Welcome to another Daily Doodle courtesy of "This Day in History". We were never much for watching movies in the theater... I'm not sure if it was the volume level, the over powering smell of popcorn, the big screen much too close to your face... or likely a combination, but our family just didn't care for movies... unless it was a drive-in. Hopefully you have had the opportunity to go to a drive-in movie. It was a treat for us as kids... my mom would load my siblings and our friends and me in the van and we'd get to bring snacks and all watch a movie.
On June 6, 1933, Richard Hollingshead opened the first theater for the auto-bound in Camden, New Jersey. People paid 25 cents per car as well as 25 cents per person (with a max price of $1) to see the British comedy, Wives Beware, a movie about a man in an unsatisfying marriage who fakes amnesia in his sly pursuit of extramarital adventures.
While the concept of an outdoor movie wasn't new, the idea of being able to watch it while in the comfort of your car was. It took an auto-parts salesman such as Hollingshead to see the genius in giving a car-loving society one more activity they could do in their vehicles.
He first conceived the drive-in as the answer to a problem. Jim Kopp of the United Drive-in Theatre Owners Association says, "His mother was—how shall I say it?—rather large for indoor theater seats, so he stuck her in a car and put a 1928 projector on the hood of the car, and tied two sheets to trees in his yard." And the concept was born.
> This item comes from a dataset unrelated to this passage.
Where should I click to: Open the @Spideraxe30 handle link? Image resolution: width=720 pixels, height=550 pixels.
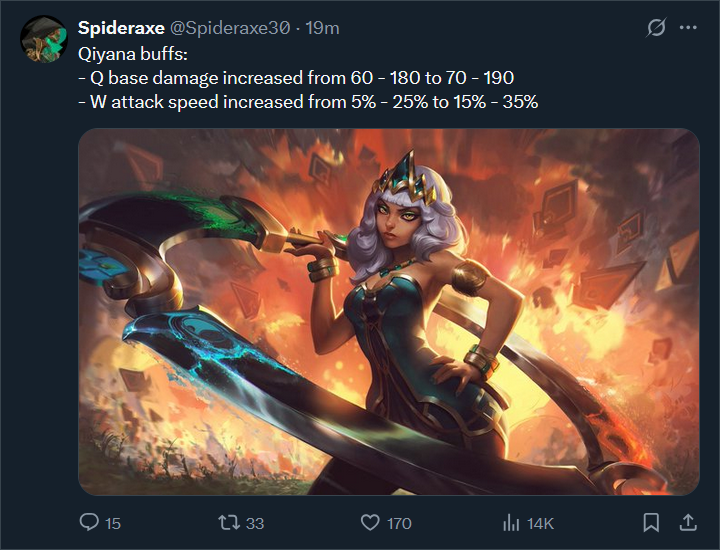[230, 28]
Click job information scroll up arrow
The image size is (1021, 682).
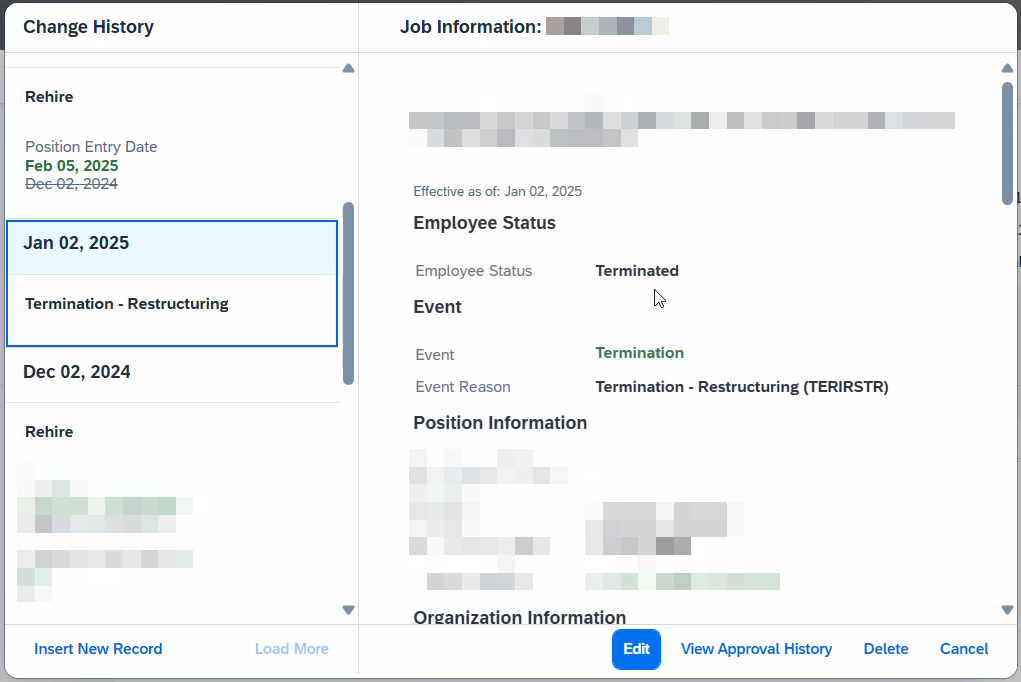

Hollingshead experimented for a few years before he created a ramp system for cars to park at different heights so everyone could see the screen. He patented his concept in May 1933 and opened the gates to his theater the next month with an investment of $30,000.
The second drive-in, Shankweiler's, started a year later in Orefields, Pa. A few others followed, but the concept didn't really gain traction until the advent of in-car speakers in the early 1940s. By 1958, the number of drive-ins peaked at 4,063. One of the largest was the All-Weather Drive-In of Copiague, New York, which featured parking space for 2,500 cars, a kid’s playground and a full service restaurant, all on a 28-acre lot.
Today, there are fewer than 500 drive-in theaters in the United States. So might I suggest if you haven't gone and want to, you better get to it. Support your local drive-in... they are going the way of the dinosaurs.